## EXTRACTED TEXT:

--- START ---

Technologies for protein production: New ways to feed the world's population

(Nanowerk News) Proteins form an essential part of human nutrition. Up to now, we have generally consumed them in meat, animal products such as milk and eggs, or even in plants. Production, especially via animal husbandry, demands immense resources and causes serious environmental problems.
A research team at the University of Tübingen led by environmental biotechnologist, Professor Lars Angenent of the Center for Applied Geosciences, has now carried out a theoretical investigation into how the growing world population could be supplied with proteins without conventional agriculture.
Using the “power-to-protein” approach in which proteins are produced directly with recovered basic ingredients, such as carbon dioxide and ammonia, via biotechnology, the team is discussing theoretical considerations, existing industrial protein production methods, and estimations to achieve this goal.
In its review article published in the scientific journal Joule ("Power-to-Protein: Carbon Fixation with Renewable Electric Power to Feed the World"), the team concludes that a combined electrochemical and biotechnological system might be able to supply considerable amounts of protein for human consumption with comparatively low energy consumption.
“We are in a complex crisis with current food production,” says Lars Angenent. “Livestock farming for the production of animal protein in particular consumes a lot of land, fossil fuels, phosphorus, and water. It also generates huge amounts of climate-damaging emissions.”
The production of animal proteins is expensive and unaffordable for many people, especially in very poor countries. Therefore, Angenent's goal is to make protein production cheap, and to integrate it into a sustainable recycling economy that does not require fossil fuels.

Versatile living beings

Proteins consist mainly of the chemical elements carbon, oxygen, hydrogen, and nitrogen. However, the human body itself is not able to form all protein components from simple compounds, so we have to take them in with our food. The chemical synthesis would be very complex. However, there are single-cell microbes that naturally produce high amounts of protein with a composition that is nutritious for humans, especially yeast and fungi.

--- END ---

## TASK LIST:
1. According to the protein production article, who led the University of Tübingen research team?
2. List the chemical elements that the protein production article says proteins mainly consist of.
3. Quote the protein production article from "A research team" up to and including "achieve this goal.".
The records have no connection to the protein production article.

## SOURCE MATERIAL:
--- START ---

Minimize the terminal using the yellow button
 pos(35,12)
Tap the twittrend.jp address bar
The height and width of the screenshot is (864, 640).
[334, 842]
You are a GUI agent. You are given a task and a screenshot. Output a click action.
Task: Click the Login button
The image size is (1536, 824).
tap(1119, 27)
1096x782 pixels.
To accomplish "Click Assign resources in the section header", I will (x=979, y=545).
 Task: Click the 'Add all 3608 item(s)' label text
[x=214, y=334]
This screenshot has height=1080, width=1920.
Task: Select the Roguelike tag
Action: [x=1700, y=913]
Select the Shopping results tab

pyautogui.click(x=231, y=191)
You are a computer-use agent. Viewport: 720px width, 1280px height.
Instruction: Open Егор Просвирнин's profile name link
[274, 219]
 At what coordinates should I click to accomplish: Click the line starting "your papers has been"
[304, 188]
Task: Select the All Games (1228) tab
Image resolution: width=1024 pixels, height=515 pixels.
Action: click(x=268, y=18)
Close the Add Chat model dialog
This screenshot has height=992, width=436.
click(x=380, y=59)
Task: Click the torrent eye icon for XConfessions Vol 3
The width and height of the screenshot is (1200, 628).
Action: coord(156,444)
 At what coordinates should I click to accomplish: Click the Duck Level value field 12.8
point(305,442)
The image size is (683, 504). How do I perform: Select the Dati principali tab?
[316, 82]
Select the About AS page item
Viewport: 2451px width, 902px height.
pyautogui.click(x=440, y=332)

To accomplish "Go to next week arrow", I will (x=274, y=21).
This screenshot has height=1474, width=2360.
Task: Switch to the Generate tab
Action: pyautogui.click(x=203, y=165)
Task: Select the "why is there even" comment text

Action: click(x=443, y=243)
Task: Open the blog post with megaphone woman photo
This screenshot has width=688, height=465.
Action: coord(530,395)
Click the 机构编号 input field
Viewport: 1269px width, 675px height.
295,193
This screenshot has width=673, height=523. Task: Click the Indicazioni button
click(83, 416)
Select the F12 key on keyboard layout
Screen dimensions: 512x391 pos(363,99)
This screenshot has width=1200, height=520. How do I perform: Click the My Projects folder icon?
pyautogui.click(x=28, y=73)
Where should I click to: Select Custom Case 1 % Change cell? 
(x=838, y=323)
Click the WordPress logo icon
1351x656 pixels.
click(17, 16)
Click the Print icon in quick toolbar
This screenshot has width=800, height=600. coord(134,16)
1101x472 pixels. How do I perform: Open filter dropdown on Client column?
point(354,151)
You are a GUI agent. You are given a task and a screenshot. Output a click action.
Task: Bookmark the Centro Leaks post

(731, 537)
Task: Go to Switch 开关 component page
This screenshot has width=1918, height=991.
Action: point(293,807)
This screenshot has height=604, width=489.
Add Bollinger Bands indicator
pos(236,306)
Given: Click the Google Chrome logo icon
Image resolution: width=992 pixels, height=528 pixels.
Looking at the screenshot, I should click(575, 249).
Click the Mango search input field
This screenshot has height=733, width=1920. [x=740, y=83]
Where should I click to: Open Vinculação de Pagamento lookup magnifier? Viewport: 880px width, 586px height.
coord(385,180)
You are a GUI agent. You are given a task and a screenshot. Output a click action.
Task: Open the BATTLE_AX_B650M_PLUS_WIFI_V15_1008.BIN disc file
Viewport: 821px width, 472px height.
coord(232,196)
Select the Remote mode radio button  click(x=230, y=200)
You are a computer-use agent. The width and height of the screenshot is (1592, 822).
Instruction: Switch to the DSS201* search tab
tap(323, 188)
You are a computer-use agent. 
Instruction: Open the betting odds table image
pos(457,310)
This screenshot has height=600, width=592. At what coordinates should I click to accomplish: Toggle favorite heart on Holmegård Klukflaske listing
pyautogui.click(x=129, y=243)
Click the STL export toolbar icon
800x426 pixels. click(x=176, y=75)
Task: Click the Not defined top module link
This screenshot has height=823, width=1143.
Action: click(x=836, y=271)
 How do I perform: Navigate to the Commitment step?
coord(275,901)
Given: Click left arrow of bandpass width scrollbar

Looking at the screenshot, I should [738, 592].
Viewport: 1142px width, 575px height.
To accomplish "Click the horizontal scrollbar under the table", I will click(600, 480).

--- END ---

## RESPONSES BY TASK:
1. Professor Lars Angenent of the Center for Applied Geosciences led the team.

2. Carbon, oxygen, hydrogen, nitrogen

3.
A research team at the University of Tübingen led by environmental biotechnologist, Professor Lars Angenent of the Center for Applied Geosciences, has now carried out a theoretical investigation into how the growing world population could be supplied with proteins without conventional agriculture.
Using the “power-to-protein” approach in which proteins are produced directly with recovered basic ingredients, such as carbon dioxide and ammonia, via biotechnology, the team is discussing theoretical considerations, existing industrial protein production methods, and estimations to achieve this goal.